- [Your assignment] Set down exactly the lines below, starting at the one that contains "Image resolution: width=1389" and ending at the one that contains "You are a computer-use agent. Viewport: 800px", with both of those lines included and nothing else.

- [Input data]
════
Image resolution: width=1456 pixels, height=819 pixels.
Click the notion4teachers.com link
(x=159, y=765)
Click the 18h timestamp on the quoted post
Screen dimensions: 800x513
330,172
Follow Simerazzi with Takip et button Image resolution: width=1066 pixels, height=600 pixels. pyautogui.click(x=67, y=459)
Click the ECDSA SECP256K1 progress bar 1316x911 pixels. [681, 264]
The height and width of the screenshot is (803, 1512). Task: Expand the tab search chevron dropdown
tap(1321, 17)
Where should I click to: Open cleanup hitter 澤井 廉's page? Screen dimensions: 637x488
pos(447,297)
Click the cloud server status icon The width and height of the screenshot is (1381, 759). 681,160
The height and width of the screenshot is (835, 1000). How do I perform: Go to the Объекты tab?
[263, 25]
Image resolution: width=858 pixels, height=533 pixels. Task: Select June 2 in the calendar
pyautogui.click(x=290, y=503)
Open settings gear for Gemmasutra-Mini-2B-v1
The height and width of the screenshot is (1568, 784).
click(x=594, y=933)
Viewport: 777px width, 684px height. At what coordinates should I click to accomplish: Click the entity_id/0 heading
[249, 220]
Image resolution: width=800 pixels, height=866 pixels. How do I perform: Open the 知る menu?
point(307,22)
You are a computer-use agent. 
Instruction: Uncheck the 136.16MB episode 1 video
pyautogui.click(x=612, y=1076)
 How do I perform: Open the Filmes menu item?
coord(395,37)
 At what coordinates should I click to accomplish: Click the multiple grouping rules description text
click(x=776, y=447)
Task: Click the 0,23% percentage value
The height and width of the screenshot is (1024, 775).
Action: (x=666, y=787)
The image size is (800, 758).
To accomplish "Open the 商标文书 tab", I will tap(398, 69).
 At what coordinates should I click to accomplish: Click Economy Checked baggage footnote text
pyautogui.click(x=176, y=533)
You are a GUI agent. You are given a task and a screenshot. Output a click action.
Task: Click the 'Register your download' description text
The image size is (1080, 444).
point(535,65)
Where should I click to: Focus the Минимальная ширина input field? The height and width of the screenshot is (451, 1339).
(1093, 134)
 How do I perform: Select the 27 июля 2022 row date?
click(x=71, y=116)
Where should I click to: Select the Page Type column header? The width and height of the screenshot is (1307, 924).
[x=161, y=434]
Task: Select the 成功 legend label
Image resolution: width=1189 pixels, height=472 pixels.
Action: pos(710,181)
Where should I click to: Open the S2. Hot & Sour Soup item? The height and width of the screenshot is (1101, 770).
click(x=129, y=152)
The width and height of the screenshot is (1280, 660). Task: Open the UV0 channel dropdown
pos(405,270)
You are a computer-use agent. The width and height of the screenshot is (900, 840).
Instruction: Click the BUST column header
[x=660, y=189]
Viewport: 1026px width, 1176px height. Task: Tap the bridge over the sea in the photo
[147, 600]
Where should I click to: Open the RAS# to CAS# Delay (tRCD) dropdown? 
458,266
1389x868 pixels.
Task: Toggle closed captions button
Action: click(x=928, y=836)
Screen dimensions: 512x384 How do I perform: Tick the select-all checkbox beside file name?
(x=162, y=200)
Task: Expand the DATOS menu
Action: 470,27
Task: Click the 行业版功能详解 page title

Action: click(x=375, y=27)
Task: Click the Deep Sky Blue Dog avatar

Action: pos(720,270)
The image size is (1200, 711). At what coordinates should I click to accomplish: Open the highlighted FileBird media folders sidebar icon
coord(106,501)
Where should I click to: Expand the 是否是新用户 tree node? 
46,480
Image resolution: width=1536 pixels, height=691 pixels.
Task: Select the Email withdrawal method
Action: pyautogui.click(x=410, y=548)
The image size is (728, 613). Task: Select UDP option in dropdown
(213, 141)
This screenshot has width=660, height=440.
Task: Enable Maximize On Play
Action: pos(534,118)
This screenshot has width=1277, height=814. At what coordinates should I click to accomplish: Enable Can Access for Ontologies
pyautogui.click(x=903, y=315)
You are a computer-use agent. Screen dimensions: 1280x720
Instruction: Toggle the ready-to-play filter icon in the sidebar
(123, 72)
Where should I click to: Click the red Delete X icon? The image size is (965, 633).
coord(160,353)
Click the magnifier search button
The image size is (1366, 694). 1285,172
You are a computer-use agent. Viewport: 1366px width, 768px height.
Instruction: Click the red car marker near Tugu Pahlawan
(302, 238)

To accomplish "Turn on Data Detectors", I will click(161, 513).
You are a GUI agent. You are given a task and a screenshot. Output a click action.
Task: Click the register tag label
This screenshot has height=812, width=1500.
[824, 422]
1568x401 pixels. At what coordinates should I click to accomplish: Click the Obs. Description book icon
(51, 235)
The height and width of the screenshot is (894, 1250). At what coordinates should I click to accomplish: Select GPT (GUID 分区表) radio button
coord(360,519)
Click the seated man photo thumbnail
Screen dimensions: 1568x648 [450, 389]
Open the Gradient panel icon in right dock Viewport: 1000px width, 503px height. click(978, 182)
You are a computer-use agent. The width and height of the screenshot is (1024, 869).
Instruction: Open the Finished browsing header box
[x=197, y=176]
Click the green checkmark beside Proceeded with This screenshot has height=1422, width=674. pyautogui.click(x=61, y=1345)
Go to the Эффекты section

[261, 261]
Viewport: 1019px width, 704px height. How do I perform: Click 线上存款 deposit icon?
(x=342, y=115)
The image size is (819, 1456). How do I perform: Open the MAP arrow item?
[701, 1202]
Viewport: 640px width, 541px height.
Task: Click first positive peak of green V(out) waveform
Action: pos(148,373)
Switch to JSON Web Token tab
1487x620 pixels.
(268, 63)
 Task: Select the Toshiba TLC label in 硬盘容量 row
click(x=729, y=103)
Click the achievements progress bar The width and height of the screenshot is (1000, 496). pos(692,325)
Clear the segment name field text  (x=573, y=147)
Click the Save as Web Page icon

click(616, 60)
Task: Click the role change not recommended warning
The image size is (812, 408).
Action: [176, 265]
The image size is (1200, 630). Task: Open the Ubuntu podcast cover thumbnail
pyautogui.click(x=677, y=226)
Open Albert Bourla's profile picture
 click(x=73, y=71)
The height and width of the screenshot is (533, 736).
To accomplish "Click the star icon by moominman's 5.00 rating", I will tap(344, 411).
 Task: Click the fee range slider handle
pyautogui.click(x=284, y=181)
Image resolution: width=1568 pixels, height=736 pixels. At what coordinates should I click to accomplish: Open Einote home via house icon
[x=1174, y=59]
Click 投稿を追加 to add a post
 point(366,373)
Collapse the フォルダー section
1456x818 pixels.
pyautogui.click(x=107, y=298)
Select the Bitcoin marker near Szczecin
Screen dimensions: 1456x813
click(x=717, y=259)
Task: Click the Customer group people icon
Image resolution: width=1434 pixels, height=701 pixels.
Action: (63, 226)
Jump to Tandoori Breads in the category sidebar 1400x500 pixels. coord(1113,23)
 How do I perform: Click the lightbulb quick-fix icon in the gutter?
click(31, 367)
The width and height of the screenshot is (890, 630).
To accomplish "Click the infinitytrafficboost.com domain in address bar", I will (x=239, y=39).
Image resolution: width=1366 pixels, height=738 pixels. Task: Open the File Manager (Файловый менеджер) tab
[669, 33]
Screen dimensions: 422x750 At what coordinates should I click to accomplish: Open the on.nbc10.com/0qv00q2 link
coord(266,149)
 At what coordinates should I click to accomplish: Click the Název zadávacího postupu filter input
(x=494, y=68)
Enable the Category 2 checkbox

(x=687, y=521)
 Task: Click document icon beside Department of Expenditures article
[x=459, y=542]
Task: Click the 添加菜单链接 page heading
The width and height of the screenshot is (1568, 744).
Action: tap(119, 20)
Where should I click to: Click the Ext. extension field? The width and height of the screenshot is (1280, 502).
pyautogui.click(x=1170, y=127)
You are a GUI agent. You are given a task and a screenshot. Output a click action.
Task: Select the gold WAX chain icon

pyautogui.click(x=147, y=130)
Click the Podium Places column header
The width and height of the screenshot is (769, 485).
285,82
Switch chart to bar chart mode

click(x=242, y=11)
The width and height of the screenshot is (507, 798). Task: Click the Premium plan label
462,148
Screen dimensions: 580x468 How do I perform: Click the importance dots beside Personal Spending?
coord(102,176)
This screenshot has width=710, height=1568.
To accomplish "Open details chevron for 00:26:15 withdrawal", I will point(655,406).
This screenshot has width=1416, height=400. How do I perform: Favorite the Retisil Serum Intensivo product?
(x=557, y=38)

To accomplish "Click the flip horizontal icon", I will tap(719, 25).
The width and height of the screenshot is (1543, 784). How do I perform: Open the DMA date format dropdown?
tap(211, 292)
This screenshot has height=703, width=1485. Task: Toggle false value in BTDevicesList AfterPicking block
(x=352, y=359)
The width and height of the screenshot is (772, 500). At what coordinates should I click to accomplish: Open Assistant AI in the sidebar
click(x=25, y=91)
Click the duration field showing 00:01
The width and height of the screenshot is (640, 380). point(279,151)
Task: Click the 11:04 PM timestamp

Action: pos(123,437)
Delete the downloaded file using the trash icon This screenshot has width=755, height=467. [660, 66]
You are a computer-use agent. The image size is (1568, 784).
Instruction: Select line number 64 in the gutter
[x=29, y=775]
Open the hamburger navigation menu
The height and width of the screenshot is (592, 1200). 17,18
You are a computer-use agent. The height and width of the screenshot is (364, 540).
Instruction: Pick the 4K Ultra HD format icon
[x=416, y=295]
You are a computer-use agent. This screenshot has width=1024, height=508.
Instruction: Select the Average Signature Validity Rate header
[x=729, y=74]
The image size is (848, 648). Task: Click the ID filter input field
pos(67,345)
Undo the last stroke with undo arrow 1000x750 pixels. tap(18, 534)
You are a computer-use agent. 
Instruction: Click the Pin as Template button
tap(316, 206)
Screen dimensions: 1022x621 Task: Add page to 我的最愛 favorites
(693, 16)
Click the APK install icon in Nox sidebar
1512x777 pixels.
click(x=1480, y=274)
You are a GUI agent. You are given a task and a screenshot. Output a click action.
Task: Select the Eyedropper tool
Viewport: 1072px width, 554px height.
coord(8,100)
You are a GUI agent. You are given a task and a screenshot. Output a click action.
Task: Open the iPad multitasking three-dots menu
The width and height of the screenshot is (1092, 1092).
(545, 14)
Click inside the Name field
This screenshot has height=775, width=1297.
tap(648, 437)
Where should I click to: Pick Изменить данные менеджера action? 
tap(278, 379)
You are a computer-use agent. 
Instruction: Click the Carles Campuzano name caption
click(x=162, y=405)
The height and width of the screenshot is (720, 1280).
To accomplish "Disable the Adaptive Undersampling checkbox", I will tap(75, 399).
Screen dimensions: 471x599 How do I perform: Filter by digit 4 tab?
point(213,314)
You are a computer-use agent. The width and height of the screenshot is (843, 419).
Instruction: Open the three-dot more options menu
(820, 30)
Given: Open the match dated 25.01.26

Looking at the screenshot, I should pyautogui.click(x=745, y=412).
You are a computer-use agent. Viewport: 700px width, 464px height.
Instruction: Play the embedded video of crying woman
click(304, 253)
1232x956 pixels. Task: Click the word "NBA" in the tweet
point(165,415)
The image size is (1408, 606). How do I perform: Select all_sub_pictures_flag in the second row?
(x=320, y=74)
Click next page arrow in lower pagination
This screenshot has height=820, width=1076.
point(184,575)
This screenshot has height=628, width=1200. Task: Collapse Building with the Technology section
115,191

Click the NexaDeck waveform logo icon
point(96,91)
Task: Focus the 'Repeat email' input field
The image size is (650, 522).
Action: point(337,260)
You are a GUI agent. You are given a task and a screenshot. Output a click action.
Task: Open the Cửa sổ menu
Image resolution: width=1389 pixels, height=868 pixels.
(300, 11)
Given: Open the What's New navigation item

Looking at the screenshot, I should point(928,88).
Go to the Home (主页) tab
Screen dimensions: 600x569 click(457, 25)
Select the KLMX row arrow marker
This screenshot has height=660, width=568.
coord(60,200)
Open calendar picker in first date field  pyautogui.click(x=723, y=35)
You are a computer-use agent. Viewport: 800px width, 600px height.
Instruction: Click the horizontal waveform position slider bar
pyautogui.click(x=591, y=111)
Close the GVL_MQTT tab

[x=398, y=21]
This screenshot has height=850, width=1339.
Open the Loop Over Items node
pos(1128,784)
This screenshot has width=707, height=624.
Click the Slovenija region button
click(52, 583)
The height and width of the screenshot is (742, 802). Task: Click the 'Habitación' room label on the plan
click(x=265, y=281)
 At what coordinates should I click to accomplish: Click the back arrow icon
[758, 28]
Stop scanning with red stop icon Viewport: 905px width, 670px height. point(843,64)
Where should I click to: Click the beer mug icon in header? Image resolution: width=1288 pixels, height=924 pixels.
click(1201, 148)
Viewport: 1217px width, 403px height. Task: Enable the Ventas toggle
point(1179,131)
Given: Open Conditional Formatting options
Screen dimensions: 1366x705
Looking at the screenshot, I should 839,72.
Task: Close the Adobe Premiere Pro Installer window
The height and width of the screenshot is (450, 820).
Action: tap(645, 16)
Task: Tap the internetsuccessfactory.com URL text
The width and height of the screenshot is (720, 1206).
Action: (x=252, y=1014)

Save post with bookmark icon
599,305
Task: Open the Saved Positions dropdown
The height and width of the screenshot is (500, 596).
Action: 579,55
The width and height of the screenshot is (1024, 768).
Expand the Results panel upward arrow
════
- [Solution to the problem]
Image resolution: width=1389 pixels, height=868 pixels.
(300, 11)
Given: Open the What's New navigation item

Looking at the screenshot, I should point(928,88).
Go to the Home (主页) tab
Screen dimensions: 600x569 click(457, 25)
Select the KLMX row arrow marker
This screenshot has height=660, width=568.
coord(60,200)
Open calendar picker in first date field  pyautogui.click(x=723, y=35)
You are a computer-use agent. Viewport: 800px width, 600px height.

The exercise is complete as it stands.